SUPPLIED DATA -
-- Opening Marker --

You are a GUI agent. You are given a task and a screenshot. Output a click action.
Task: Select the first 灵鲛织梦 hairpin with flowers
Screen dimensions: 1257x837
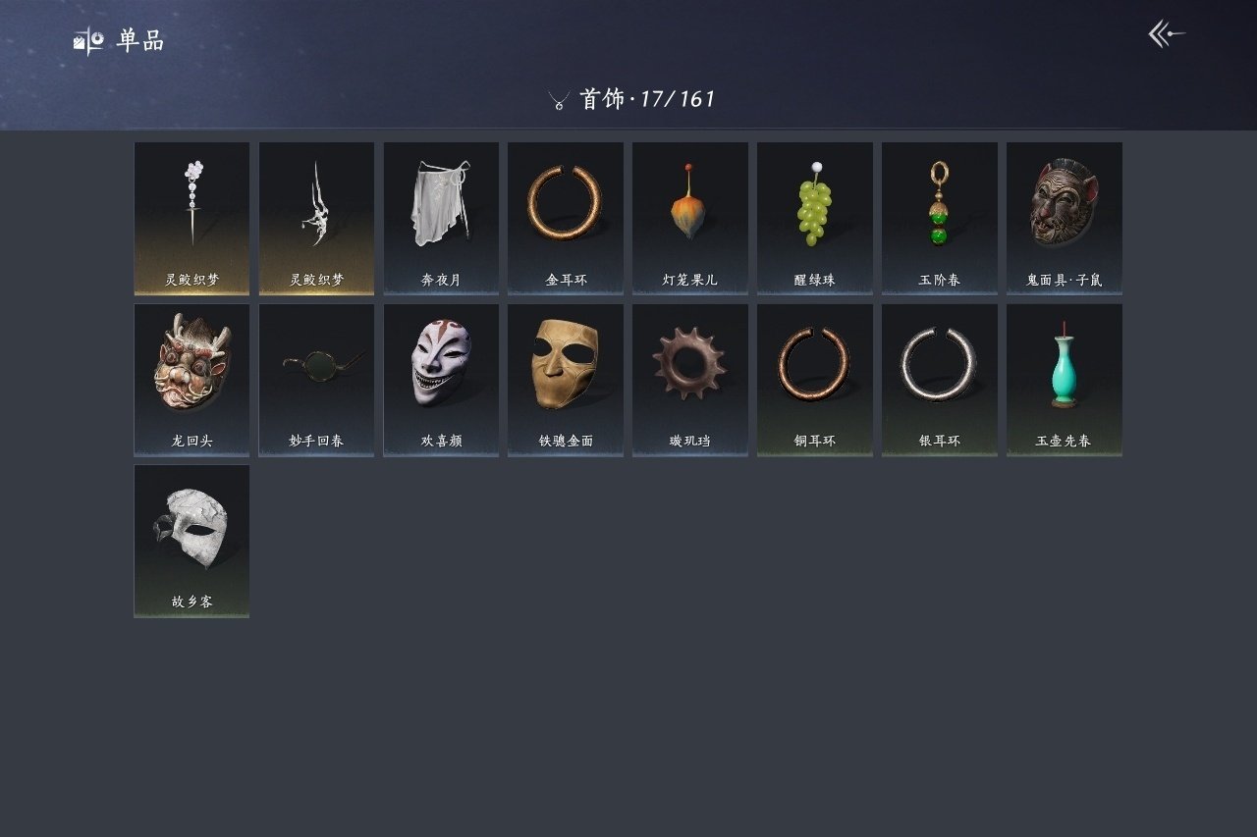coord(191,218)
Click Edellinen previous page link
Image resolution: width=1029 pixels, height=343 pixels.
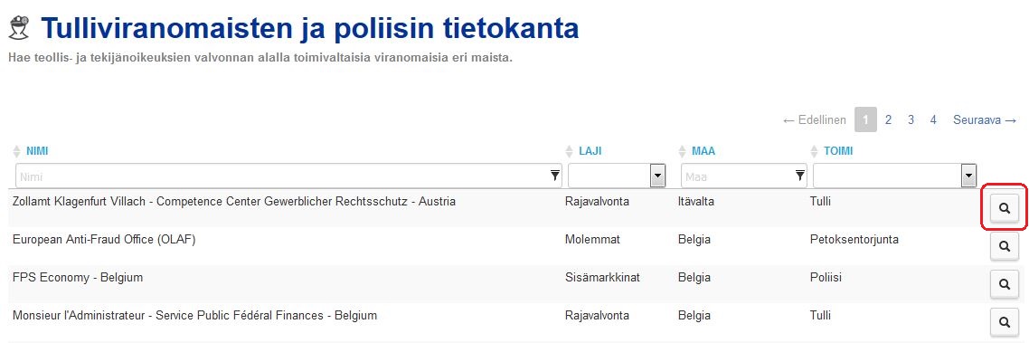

-- Closing Marker --

Copy out only the lines beginning at the line with "Click Edellinen previous page link" and ending at the last line of the entries. Keep them exact; drop pictures.

Click Edellinen previous page link
Image resolution: width=1029 pixels, height=343 pixels.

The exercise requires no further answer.